De 2000 à 2020, Charlie Daniels a continué à tourner, beaucoup tourner, à la façon d’un BB King jusque la fin de sa vie. Et moins enregistrer : de 2000 à 2010, six albums seulement, dont des gospels How Sweet the Sound: 25 Favorite Hymns and Gospel Greats et Songs From the Longleaf Pines. Sans oublier l’indispensable album de Noël de 2002 avec un très doux Have Yourself A Merry Little Christmas et en regard un Blue Christmas rock  à décorner un renne (ici la version nettement assagie !). Comme le blues bien gras It’s Bad To Have The Blues avec l’histoire du gars qui se fait lourder le jour de Noël, sa femme partie avec sa télé « grand format » et se retrouve sans un sou et sans un copain pour l’aider  ! Une approche particulière de Noël, disons !!! Un Noël complètement trash par celui dont la tête ressemble tant au Père Noël ! L’humour du sud, en quelque sorte !!!

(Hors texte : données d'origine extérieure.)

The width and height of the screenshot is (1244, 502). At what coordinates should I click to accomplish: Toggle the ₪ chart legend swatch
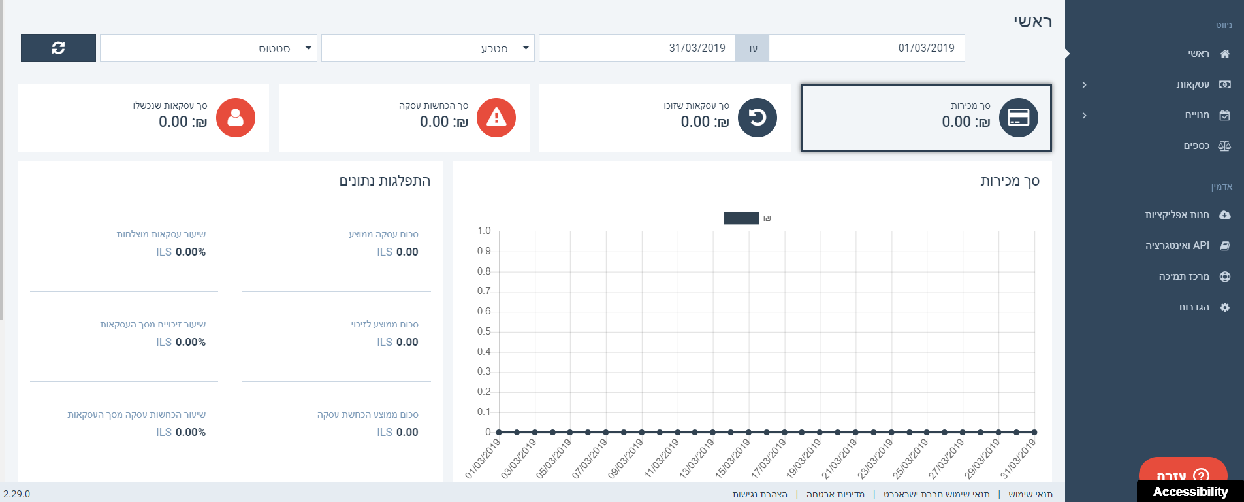pyautogui.click(x=741, y=218)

Un album, Fiddle Fire –  25 Years of The Charlie Daniels Band sort sur Blue Hat Records, il résume en effet la carrière comme un BestOf. Sur le titre « Texas”apparaissent Lee Roy Parnell et Ray Benson. Un autre album, Freedom and Justice For All, sort en 2003 chez Bluehat toujours, il contient My Beautiful America, un énième récitatif d’introduction dédié à la beauté des paysages traversés par son bus lors de ses tournées. C’est toujours un bon observateur de la vie courante, il y cite le mont Rushmore, revisite les symboles des USA et reste admiratif du pays dans lequel il vit, tout simplement. La Tour Eiffel ou le Taj Mahal à côté ne valent pas grand chose, selon lui… On notera que le « Two Pine » ranch que cite souvent Charlie est aussi le sien : un Charlie resté fermier dans l’âme avec son cheval favori, TP King Bear, mort en 2010, ses Horned Herefords et sa spécialisation sur une espèce et des troupeaux de bovins de race Corriente. En 2010 un terrible incendie dans sa grange principale a tué une bonne partie de son troupeau, hélas.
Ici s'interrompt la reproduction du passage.